Eliminate, invece, Karin Knapp e Camila Giorgi. L’altoatesina, numero 34 del ranking mondiale, ha ceduto per 7-5, 6-2, in un’ora e 43 minuti di gioco, dalla 27enne mancina tedesca Angelique Kerber, testa di serie numero 11, che si è così aggiudicata il terzo confronto in altrettante sfide. Karin ha avuto qualche chance: nel primo set è stata avanti 3-1 e sul 4-3 ha fallito una palla-break che le avrebbe permesso di andare a servire per il set sul 5-3. Nell’undicesimo gioco la Knapp ha subito il break che le è costato il set e nella seconda frazione la Kerber non ha trovato grossa resistenza con Karin condizionata da un problema al ginocchio destro. Male la Giorgi, numero 36 Wta (ottavi a New York nel 2013), travolta dall’altra tedesca Sabine Lisicki, 25 anni e 24esima testa di serie: 6-4, 6-0 in appena un’ora e un minuto. La Lisicki ha probabilmente il miglior servizio del circuito: lo testimoniano i 13 ace collezionati. C’è stato match solo nella fase iniziale del primo set: dal 2-2 la 25enne tedesca ha infilato un parziale di 10 game e 2.

ECATOMBE FAVORITE

Il torneo intanto continua tra le sorprese, a livello femminile: le ultime top10 a salutare, in ordine di tempo, sono state la spagnola Garbine Muguruza e la danese Caroline Wozniacki, rispettivamente nona e quarta favorita del seeding. La finalista di Wimbledon nelle ultime settimane non è riuscita a dimostrarsi all’altezza del risultato raggiunto sull’erba londinese. A New York è uscita di scena al secondo turno per mano della britannica Johanna Konta, numero 97 del ranking mondiale, che già l’aveva sconfitta a giugno a Eastbourne, sui prati di casa.
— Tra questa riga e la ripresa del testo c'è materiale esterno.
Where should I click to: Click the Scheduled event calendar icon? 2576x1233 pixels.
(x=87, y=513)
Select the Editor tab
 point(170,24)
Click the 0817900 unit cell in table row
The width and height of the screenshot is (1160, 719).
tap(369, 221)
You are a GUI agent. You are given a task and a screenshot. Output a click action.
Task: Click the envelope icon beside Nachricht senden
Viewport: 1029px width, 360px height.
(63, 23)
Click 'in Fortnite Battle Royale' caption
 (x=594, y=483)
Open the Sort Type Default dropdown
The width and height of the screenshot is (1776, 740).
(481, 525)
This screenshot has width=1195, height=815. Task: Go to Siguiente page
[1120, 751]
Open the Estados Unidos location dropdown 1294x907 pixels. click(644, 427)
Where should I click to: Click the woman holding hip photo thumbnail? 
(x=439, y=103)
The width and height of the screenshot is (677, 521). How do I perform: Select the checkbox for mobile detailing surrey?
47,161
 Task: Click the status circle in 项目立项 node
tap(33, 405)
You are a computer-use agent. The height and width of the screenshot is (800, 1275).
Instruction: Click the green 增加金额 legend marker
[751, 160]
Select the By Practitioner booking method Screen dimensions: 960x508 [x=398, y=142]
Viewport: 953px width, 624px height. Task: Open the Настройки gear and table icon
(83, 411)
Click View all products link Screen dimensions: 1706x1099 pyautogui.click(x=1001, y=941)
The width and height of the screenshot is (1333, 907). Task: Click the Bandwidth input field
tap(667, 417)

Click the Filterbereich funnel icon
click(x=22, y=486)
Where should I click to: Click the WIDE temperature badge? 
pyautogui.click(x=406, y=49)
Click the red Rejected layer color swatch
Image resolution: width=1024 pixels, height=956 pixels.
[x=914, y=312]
La 24enne britannica si è imposta per 7-6(4), 6-7(4), 6-2, dopo tre ore e 23 minuti di lotta: la partita più lunga mai giocata a New York dall’introduzione del tie-break (1970). Per la Konta si tratta de quindicesimo match vinto consecutivamente: prima di Flushing Meadow aveva infatti vinto due Itf di fila, Granby e Vancouver. In chiusura di programma sull’Arthur Ashe Stadium è uscita di scena la Wozniacki, battuta dalla trentennte ceca Petra Cetkovska, numero 149 Wta, il cui miglior risultato in uno Slam è l’ottavo a Wimbledon nel 2011. La tennista di Prostejov si è imposta al tie break del terzo set in cui la danese ha ceduto di schianto: 6-4, 5-7, 7-6 (1).

SEPPI E FOGNINI, A VOI

Sarà un venerdì tutto da vivere agli US Open maschili con due azzurri, Andreas Seppi e Fabio Fognini, che sfideranno rispettivamente Novak Djokovic e Rafa Nadal al terzo turno dello Slam newyorkese sull’Arthur Ashe Stadium. L’altoatesino chiuderà il programma pomeridiano (sera in Italia), mentre il ligure chiuderà la sessione serale quando in Italia sarà già notte.